It reported that, for Q2 of its 2025 fiscal year, the revenue increased $1.3 billion, a 14% boost. But that is the lowest percentage increase in quite some time; in the same quarter of 2024, intelligent cloud operating income grew by $3.6 billion, a whopping 40%.

Drop caused by AI investments: Microsoft

The large percentage drops are primarily due to the fact that Microsoft, like all of the major hyperscalers, invested massively in generative AI. Math also plays a key role, in that percentage increases are always going to drop as the raw numbers become increasingly large.

The numbers on Microsoft’s site, incidentally, are not current, according to a Microsoft official familiar with the investor relations (IR) group. The financials are routinely recast in the summer, the source said, adding that the numbers on the IR site had not been updated. But they were fundamentally the same, and the percentages didn’t change materially, the Microsoft official said. 

“There are minor differences, but the thrust that the percentages are decreasing over time is not wrong,” the Microsoft source said. 

“The primary reason [for the percentage drop] is that we are building out our AI infrastructure and building at a higher pace than our competitors,” the official said, adding, “we’re spending much more than what Google or AWS appears to be spending [on AI].”

The fact that the AI space is growing so astronomically and so fast also plays a role. Nvidia is struggling to keep up with the demand for its chips. 

Microsoft is also capacity-constrained. “We have more customers wanting to buy [AI] services from us than we have the capacity to sell,” said the source, noting that the company has $298 billion in signed contracts that have not yet been  fulfilled.

Forrester Principal Analyst Lee Sustar said that, although “Microsoft’s topline earnings continue to rack up big gains as the result of its AI offerings, the company’s Intelligent Cloud segment, which includes Azure and various other services, saw operating expenses spike 10%, a sign that maintaining AI momentum is getting expensive.”

“Investors and customers are watching closely to see if Microsoft can continue to deliver, after the company noted a 70% decline in gross margin for Microsoft Cloud as the result of scaling out AI infrastructure,” Sustar said. 

Jason Anderson, a principal analyst with Moor Insights & Strategy, said he is not surprised by Microsoft’s falling growth percentages in the intelligent cloud.

“I cannot comment on specific numbers, but the downward trend makes total sense.
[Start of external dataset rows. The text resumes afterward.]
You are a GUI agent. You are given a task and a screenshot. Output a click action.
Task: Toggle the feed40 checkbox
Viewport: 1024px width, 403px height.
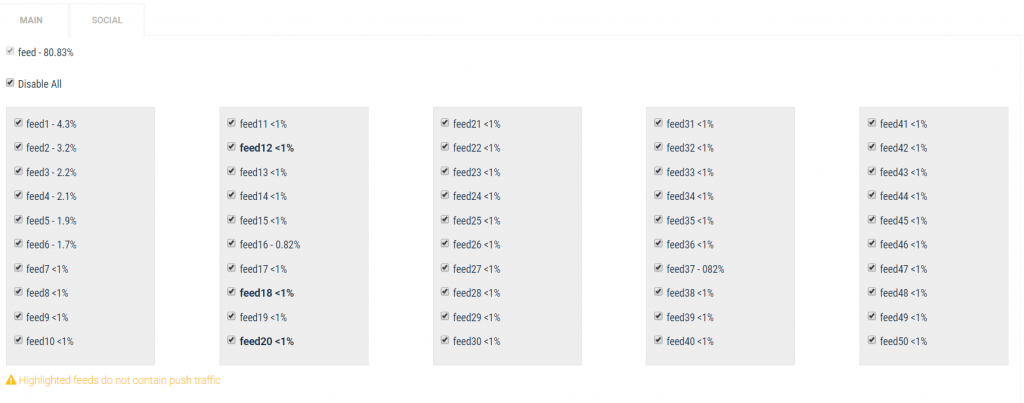click(658, 341)
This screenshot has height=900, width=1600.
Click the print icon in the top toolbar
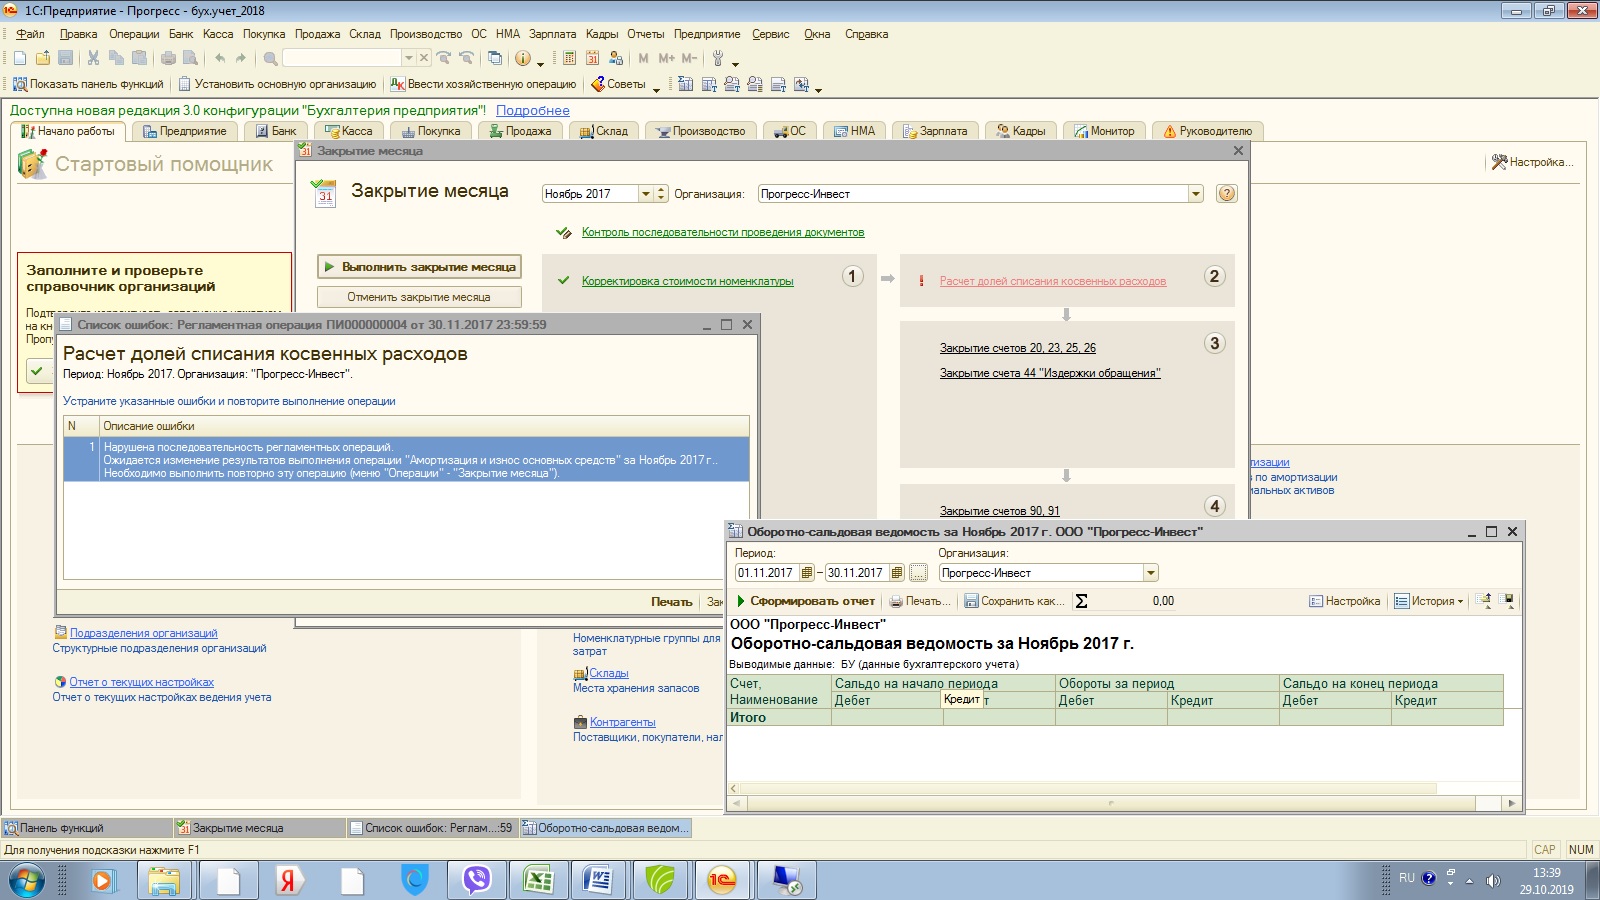coord(168,58)
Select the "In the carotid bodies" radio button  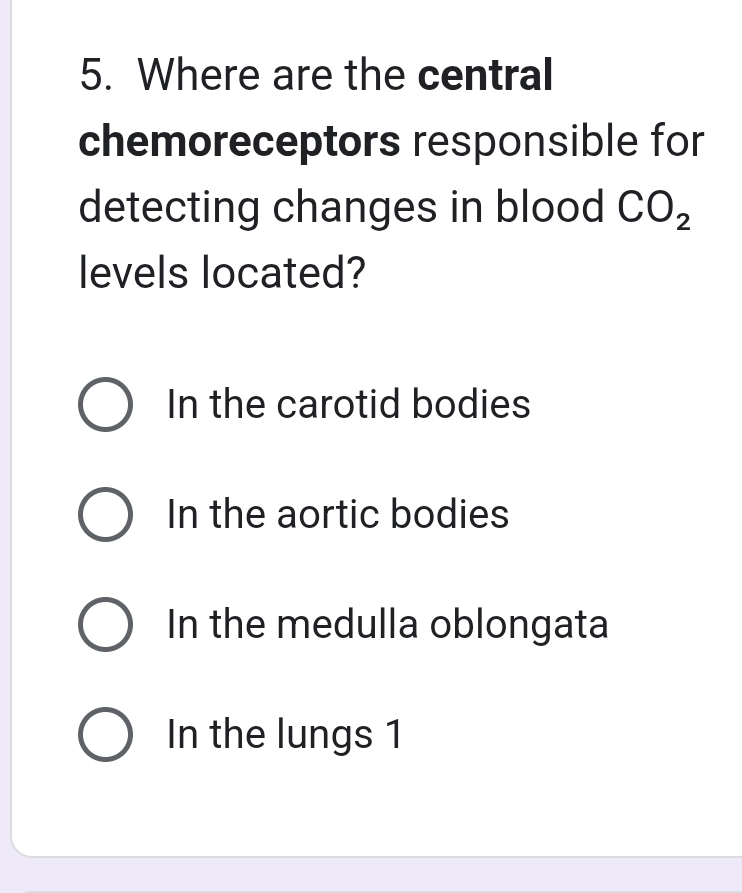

Expect to see more of it,” Anderson said. “Why? It comes down to many factors, [including] fewer humans per system due to business scale and software automation, investing in and a pretty successful launch of lower power technologies such as Cobalt chips, which are ARM-based, versus Intel.”

However, Scott Bickley, advisory fellow at Info-Tech Research Group, said he didn’t see much of interest in Microsoft’s latest earnings announcement. 

“To me, this is a business as usual quarterly announcement. They are still forecasting 30% growth,” Bickley said. “Microsoft is totally OK with investing now to maintain its leadership in the AI infrastructure race, as they view scale as a key deciding factor as to who will emerge as a long-term winner.  To the hyperscalers, this is an arms race akin to the nuclear race during the Cold War. DeepSeek-like innovations notwithstanding, nothing stops this train right now.”

Hard pricing questions coming from CIOs

The numbers on both sides of the equation are massive, and Sustar anticipates that enterprise CIOs are soon going to be demanding better answers on why they are being charged so much.

“Commodity cloud services are enormously expensive to scale out globally,” and Google, for example, lost $1 billion in a single quarter, Sustar said. “If DeepSeek holds up, there might be a much lower price point. That gives (CIOs) more options.”

And that’s when CIOs will start asking hard questions, Sustar said. “Are we overpaying for these kinds of services? Did we end up overpaying for commodity services?”

The conversation will then move to distinguishing between routine “mundane cloud compute” services and the premium capabilities. The convenience of pouring many services into the same hyperscaler may be questioned, Sustar said. “You don’t want to end up paying the bill for an overly aggressive plan from your cloud provider.”